PROBLEM DETAILS:
Find the line containing "863x684 pixels. Task: Toggle". Retype it and every later line of the records exactly, leaving out pictures.

===== MATERIAL FOR THIS TASK

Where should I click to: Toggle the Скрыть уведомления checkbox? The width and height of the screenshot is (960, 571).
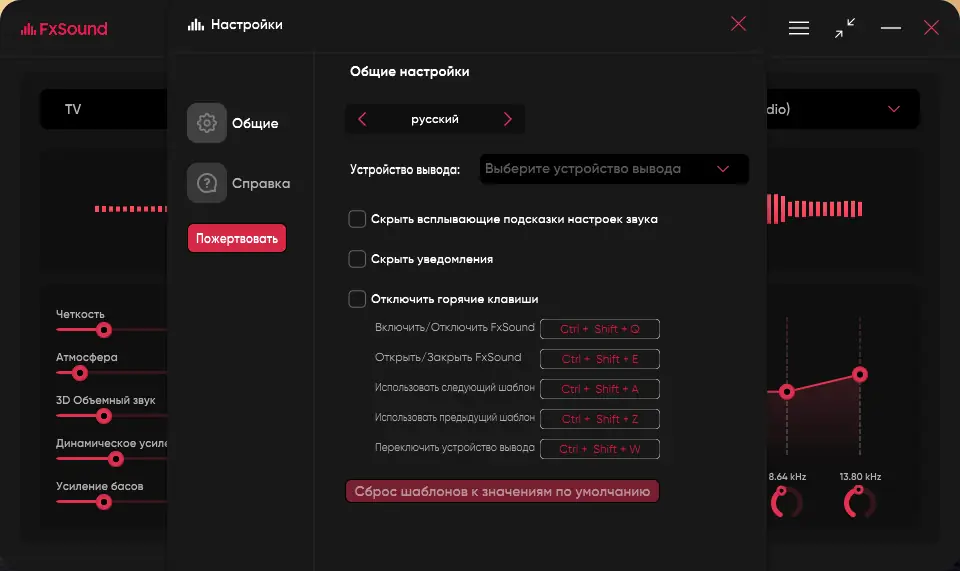click(x=357, y=259)
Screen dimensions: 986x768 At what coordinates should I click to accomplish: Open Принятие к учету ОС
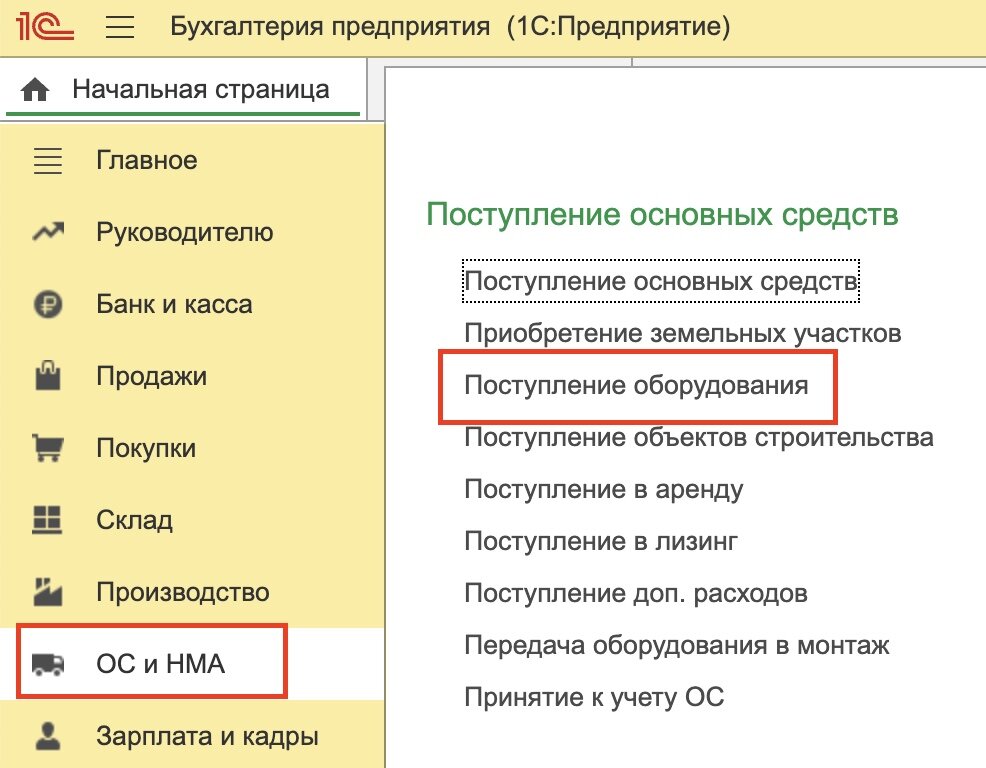tap(595, 697)
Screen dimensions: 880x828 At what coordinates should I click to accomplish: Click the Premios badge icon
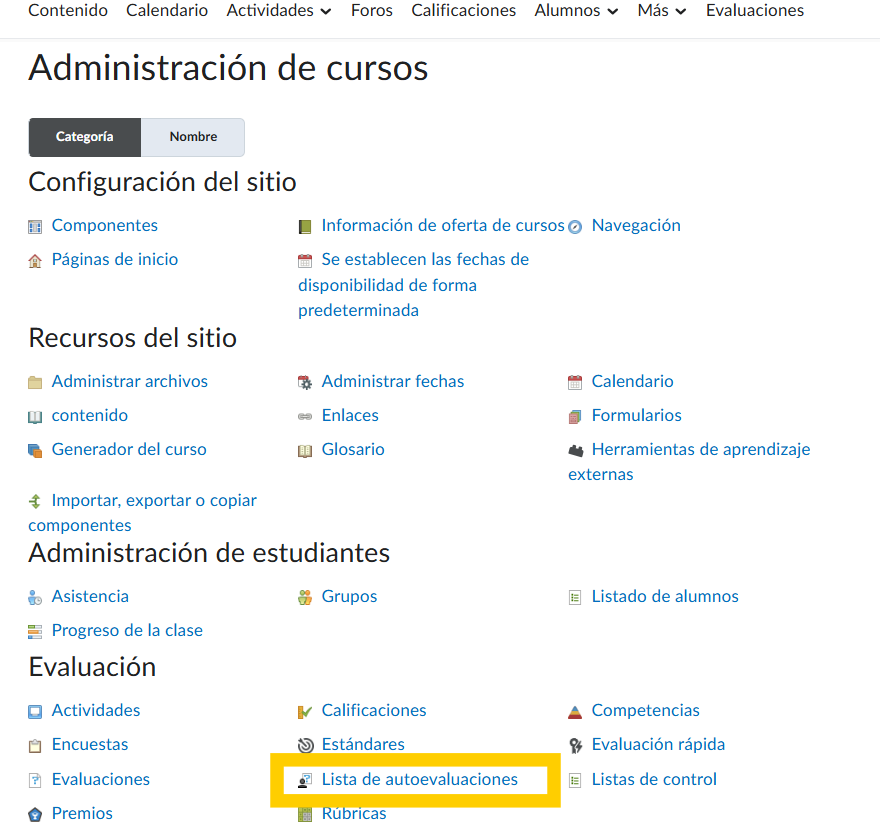tap(36, 814)
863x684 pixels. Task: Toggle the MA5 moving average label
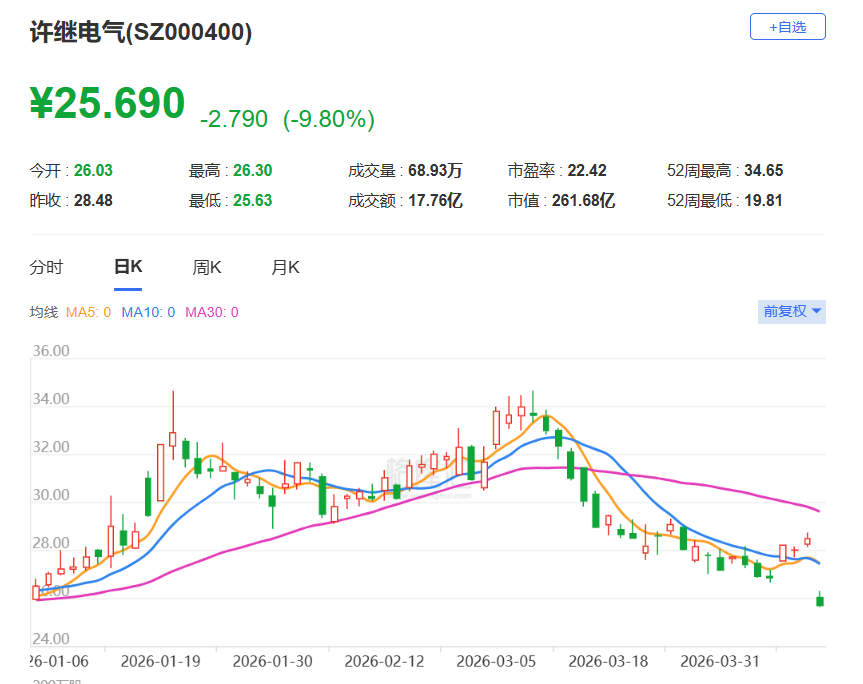(x=88, y=312)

==========

TASK RESULT:
863x684 pixels. Task: Toggle the MA5 moving average label
(x=88, y=312)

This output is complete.